今年1月の貿易統計が公表された。報道のとおり、輸出入の差額が大幅な赤字だった。少し時間ができたので分析してみたところ、次の事実が浮かんでくる。
1つは、注目される輸出と輸入の差額である。月間で1.5兆円近い赤字が記録され、リーマンショック直後の2009年1月の赤字0.96兆円を上回ってしまった。もともと1月は季節的に輸入が落ち込むので、赤字幅は割り引いて考えなければならない。しかし、季節調整後の輸出と輸入の差額でも0.61兆円の赤字であり、2009年1月の赤字0.58兆円を上回った。しかも、昨年4月以降ずっと、季節調整を行なっても赤字の状態にあり、その額も増加傾向にある。
2つに、輸出を地域別に見ると、アメリカが比較的底堅く、欧州とアジアの落ち込みが目立つ。
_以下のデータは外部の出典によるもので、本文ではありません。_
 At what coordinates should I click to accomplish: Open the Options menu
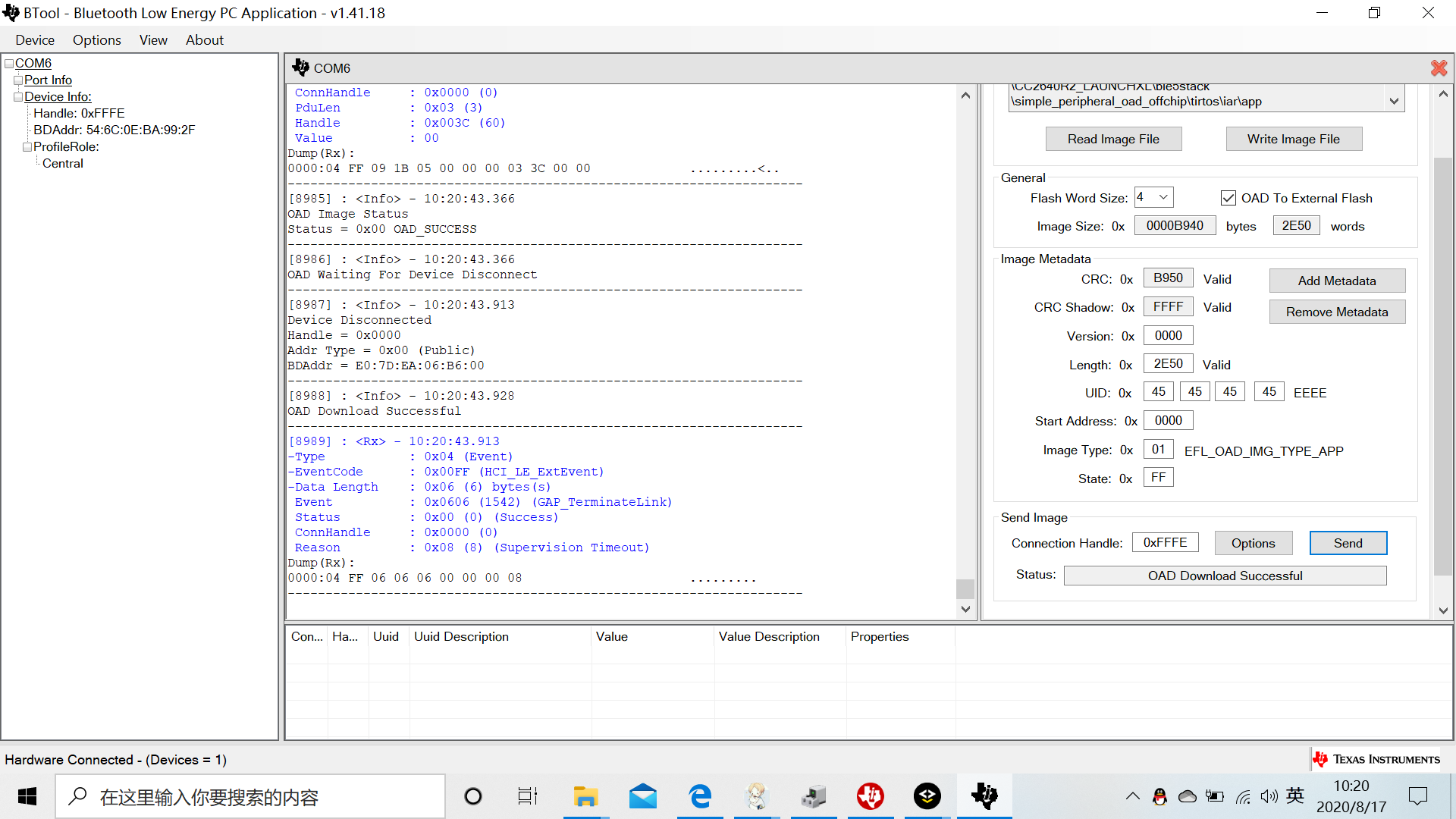[x=96, y=40]
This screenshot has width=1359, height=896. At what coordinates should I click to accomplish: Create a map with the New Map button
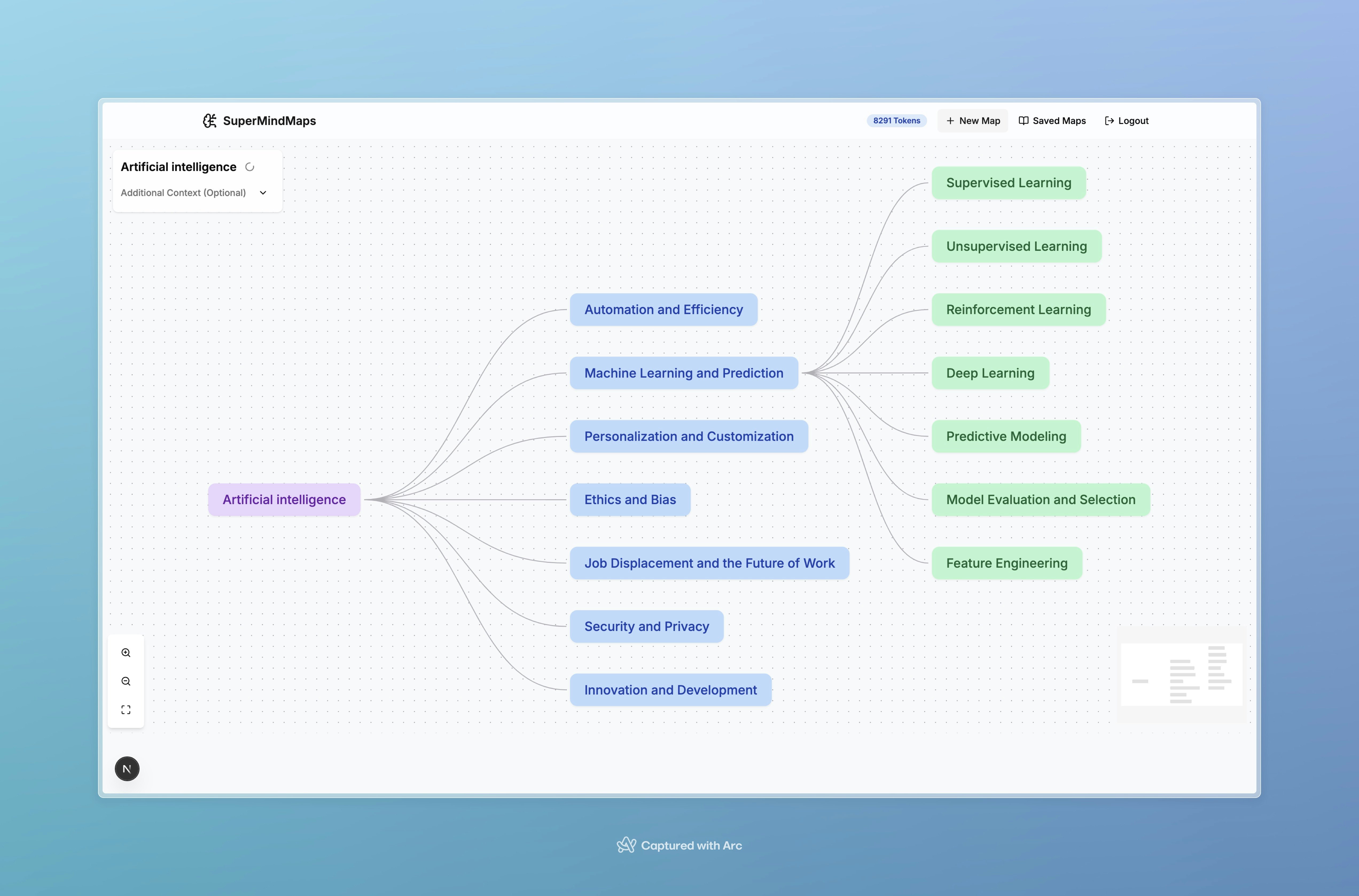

このことは報道のとおりである。一方、輸入で特徴的なのは、欧州が堅調なことである。また品目別には乗用車の輸入が増加している。円高の効果で、高級輸入車をはじめ、ヨーロッパ製品に対する需要が高まっているようだ。為替レートの変動(ユーロ安、円高)が、本来期待されている貿易額の調整機能を果たしていることになる。
今後の輸出と輸入の差額に関する見通しについて、赤字が継続しかねないと考えている。原子力発電の再開に目処が立っていないため、燃料の輸入が高水準で推移することが、そう考える理由の1つである。もう1つは、世界的に経済が回復すれば日本の輸出も回復しようが、一方で原料や農産物など一次産品の輸入価格も上昇するだろう。さらに、日本企業の海外進出の効果により、輸出の傾向的な減少が生じる可能性も指摘できる。
貿易収支の赤字化は今の日本経済にとって好ましくない。1つは円安であり、国民が大きく依拠する通貨の価値が減じる。海外に気安く行けないし、ワインも高くなる。もう1つは、貿易収支が赤字である分だけ、国内から海外に資金が流出することになり、国内での資金の逼迫をもたらす。見方を変えると、大量に国債されている国債がクラウディングアウト効果を生み出すことを意味している。もちろん、民間の資金調達金利だけではなく、クラウディングアウトを引き起こした国債金利も上昇してしまう。